__Tâche demandée A__. Reprenez mot pour mot le passage du document source sur les énergies fossiles, depuis "Toutefois, considérons d’une  façon" jusqu'à "tous  les  pays." inclus.
__Tâche demandée B__. D'après le document source, pourquoi les éoliennes et les installations photovoltaïques ne peuvent-elles pas encore remplacer les centrales thermiques à combustibles fossiles ? Répondez en une à trois phrases.
__Tâche demandée C__. Énumérez tous les pays où, selon le document source, le charbon est un combustible stratégique pour le secteur manufacturier.

__Document source__.
────

Toutefois, considérons d’une  façon générale, que cette  stratégie de  poursuite du financement des  industries  extractives et utilisatrices de  combustibles fossiles, aura d’autant  plus  de mal à être  inversée, que le charbon est  aux  Etats  Unis, en Chine, en Allemagne, un combustible  stratégique pour  le  secteur  manufacturier. La  neutralité carbone en 2050 découlant  de  l’équilibre entre les émissions de carbone et l’absorption de celui de l’atmosphère par les puits de carbone,  est ainsi loin d’être  un objectif  opérationnellement aligné dans  tous  les  pays.

Au-delà de ce  volontarisme financier sur les  green projects, le  problème  fondamental découle de ce  que  l’énergie  pétrolière ainsi que les  innombrables applications de la pétrochimie  sont   irremplaçables à l’échelle  mondiale, pour les  trente à cinquante   prochaines années. L’énergie  fossile est en effet une  énergie  fondamentale  pour  les transports, et les secteurs miniers, manufacturiers. Les technologies  des  énergies  renouvelables  liées aux  éoliennes, aux installations photovoltaïques, ne  peuvent pas encore remplacer  les centrales  thermiques  à combustibles fossiles,  en raison de  leurs  faiblesses physiques en tant que système  de  régulation de l’énergie renouvelable,  qui par sa nature, est une  énergie diffuse, nécessitant  une  infrastructure  de  stockage, couteuse  en matériaux miniers, indispensables pour créer un système  énergétique  complet et  pilotable, c’est-à-dire un système  assurant  l’instantanéité  de  la disponibilité  électrique, indépendamment de la  vitesse  des  vents  et  de  l’ensoleillement.

────

__Matériel fourni__.
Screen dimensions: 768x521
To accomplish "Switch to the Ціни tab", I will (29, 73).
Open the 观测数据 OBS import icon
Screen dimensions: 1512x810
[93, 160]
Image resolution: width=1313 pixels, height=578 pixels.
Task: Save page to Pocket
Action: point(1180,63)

────

__Résultat de l'exercice A__.
Toutefois, considérons d’une  façon générale, que cette  stratégie de  poursuite du financement des  industries  extractives et utilisatrices de  combustibles fossiles, aura d’autant  plus  de mal à être  inversée, que le charbon est  aux  Etats  Unis, en Chine, en Allemagne, un combustible  stratégique pour  le  secteur  manufacturier. La  neutralité carbone en 2050 découlant  de  l’équilibre entre les émissions de carbone et l’absorption de celui de l’atmosphère par les puits de carbone,  est ainsi loin d’être  un objectif  opérationnellement aligné dans  tous  les  pays.

__Résultat de l'exercice B__. Ces technologies présentent des faiblesses physiques en tant que système de régulation, car l'énergie renouvelable est par nature diffuse. Elle exige une infrastructure de stockage coûteuse en matériaux miniers pour former un système complet et pilotable. Un tel système doit assurer une électricité disponible instantanément, quelles que soient la vitesse des vents et l'ensoleillement.

__Résultat de l'exercice C__.
- États-Unis
- Chine
- Allemagne